[What is being asked]
Nothing in the data should be left out or altered when it is retyped.

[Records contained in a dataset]
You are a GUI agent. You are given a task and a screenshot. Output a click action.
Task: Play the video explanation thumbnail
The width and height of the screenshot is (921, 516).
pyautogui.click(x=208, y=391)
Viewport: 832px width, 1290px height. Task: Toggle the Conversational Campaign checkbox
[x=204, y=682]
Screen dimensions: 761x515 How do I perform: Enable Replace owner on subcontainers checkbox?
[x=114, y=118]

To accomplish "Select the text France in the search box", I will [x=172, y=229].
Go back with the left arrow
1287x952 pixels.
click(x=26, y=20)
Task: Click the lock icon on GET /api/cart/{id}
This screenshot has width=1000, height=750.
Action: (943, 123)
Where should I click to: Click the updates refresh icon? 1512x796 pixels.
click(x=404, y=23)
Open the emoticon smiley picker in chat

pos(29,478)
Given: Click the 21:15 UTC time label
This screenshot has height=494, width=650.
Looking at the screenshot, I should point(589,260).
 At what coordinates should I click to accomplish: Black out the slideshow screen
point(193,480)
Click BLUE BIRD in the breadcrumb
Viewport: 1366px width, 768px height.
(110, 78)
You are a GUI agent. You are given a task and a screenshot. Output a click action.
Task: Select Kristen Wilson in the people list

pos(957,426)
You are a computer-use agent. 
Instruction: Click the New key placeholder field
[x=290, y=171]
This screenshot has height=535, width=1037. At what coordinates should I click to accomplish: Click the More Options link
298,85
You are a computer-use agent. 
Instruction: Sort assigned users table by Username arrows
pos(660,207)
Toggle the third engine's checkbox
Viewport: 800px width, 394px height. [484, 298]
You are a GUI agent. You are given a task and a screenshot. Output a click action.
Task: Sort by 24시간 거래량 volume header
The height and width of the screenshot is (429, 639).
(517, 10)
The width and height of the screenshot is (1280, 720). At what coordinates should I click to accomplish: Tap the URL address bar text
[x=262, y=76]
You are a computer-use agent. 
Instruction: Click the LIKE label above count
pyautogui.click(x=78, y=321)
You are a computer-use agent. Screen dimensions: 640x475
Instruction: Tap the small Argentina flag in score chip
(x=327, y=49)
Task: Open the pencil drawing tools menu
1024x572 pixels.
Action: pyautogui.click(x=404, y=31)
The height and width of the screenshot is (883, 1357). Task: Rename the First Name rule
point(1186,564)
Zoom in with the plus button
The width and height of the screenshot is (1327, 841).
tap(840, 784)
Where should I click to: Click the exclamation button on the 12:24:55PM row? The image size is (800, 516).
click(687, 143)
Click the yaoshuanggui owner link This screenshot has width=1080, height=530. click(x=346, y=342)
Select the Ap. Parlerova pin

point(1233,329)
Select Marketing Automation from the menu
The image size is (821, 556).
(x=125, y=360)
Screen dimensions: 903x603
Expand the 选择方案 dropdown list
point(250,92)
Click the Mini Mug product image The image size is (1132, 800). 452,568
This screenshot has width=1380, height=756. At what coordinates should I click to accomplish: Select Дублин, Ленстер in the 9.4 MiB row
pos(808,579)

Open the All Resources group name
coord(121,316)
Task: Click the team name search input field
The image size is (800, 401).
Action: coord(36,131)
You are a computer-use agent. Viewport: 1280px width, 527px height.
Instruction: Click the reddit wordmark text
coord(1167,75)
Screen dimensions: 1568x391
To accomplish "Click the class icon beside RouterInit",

[Result for this exercise]
You are a GUI agent. You are given a task and a screenshot. Output a click action.
Task: Play the video explanation thumbnail
The width and height of the screenshot is (921, 516).
pyautogui.click(x=208, y=391)
Viewport: 832px width, 1290px height. Task: Toggle the Conversational Campaign checkbox
[x=204, y=682]
Screen dimensions: 761x515 How do I perform: Enable Replace owner on subcontainers checkbox?
[x=114, y=118]

To accomplish "Select the text France in the search box", I will [x=172, y=229].
Go back with the left arrow
1287x952 pixels.
click(x=26, y=20)
Task: Click the lock icon on GET /api/cart/{id}
This screenshot has width=1000, height=750.
Action: (943, 123)
Where should I click to: Click the updates refresh icon? 1512x796 pixels.
click(x=404, y=23)
Open the emoticon smiley picker in chat

pos(29,478)
Given: Click the 21:15 UTC time label
This screenshot has height=494, width=650.
Looking at the screenshot, I should point(589,260).
 At what coordinates should I click to accomplish: Black out the slideshow screen
point(193,480)
Click BLUE BIRD in the breadcrumb
Viewport: 1366px width, 768px height.
(110, 78)
You are a GUI agent. You are given a task and a screenshot. Output a click action.
Task: Select Kristen Wilson in the people list

pos(957,426)
You are a computer-use agent. 
Instruction: Click the New key placeholder field
[x=290, y=171]
This screenshot has height=535, width=1037. At what coordinates should I click to accomplish: Click the More Options link
298,85
You are a computer-use agent. 
Instruction: Sort assigned users table by Username arrows
pos(660,207)
Toggle the third engine's checkbox
Viewport: 800px width, 394px height. [484, 298]
You are a GUI agent. You are given a task and a screenshot. Output a click action.
Task: Sort by 24시간 거래량 volume header
The height and width of the screenshot is (429, 639).
(517, 10)
The width and height of the screenshot is (1280, 720). At what coordinates should I click to accomplish: Tap the URL address bar text
[x=262, y=76]
You are a computer-use agent. 
Instruction: Click the LIKE label above count
pyautogui.click(x=78, y=321)
You are a computer-use agent. Screen dimensions: 640x475
Instruction: Tap the small Argentina flag in score chip
(x=327, y=49)
Task: Open the pencil drawing tools menu
1024x572 pixels.
Action: pyautogui.click(x=404, y=31)
The height and width of the screenshot is (883, 1357). Task: Rename the First Name rule
point(1186,564)
Zoom in with the plus button
The width and height of the screenshot is (1327, 841).
tap(840, 784)
Where should I click to: Click the exclamation button on the 12:24:55PM row? The image size is (800, 516).
click(687, 143)
Click the yaoshuanggui owner link This screenshot has width=1080, height=530. click(x=346, y=342)
Select the Ap. Parlerova pin

point(1233,329)
Select Marketing Automation from the menu
The image size is (821, 556).
(x=125, y=360)
Screen dimensions: 903x603
Expand the 选择方案 dropdown list
point(250,92)
Click the Mini Mug product image The image size is (1132, 800). 452,568
This screenshot has width=1380, height=756. At what coordinates should I click to accomplish: Select Дублин, Ленстер in the 9.4 MiB row
pos(808,579)

Open the All Resources group name
coord(121,316)
Task: Click the team name search input field
The image size is (800, 401).
Action: coord(36,131)
You are a computer-use agent. Viewport: 1280px width, 527px height.
Instruction: Click the reddit wordmark text
coord(1167,75)
Screen dimensions: 1568x391
To accomplish "Click the class icon beside RouterInit",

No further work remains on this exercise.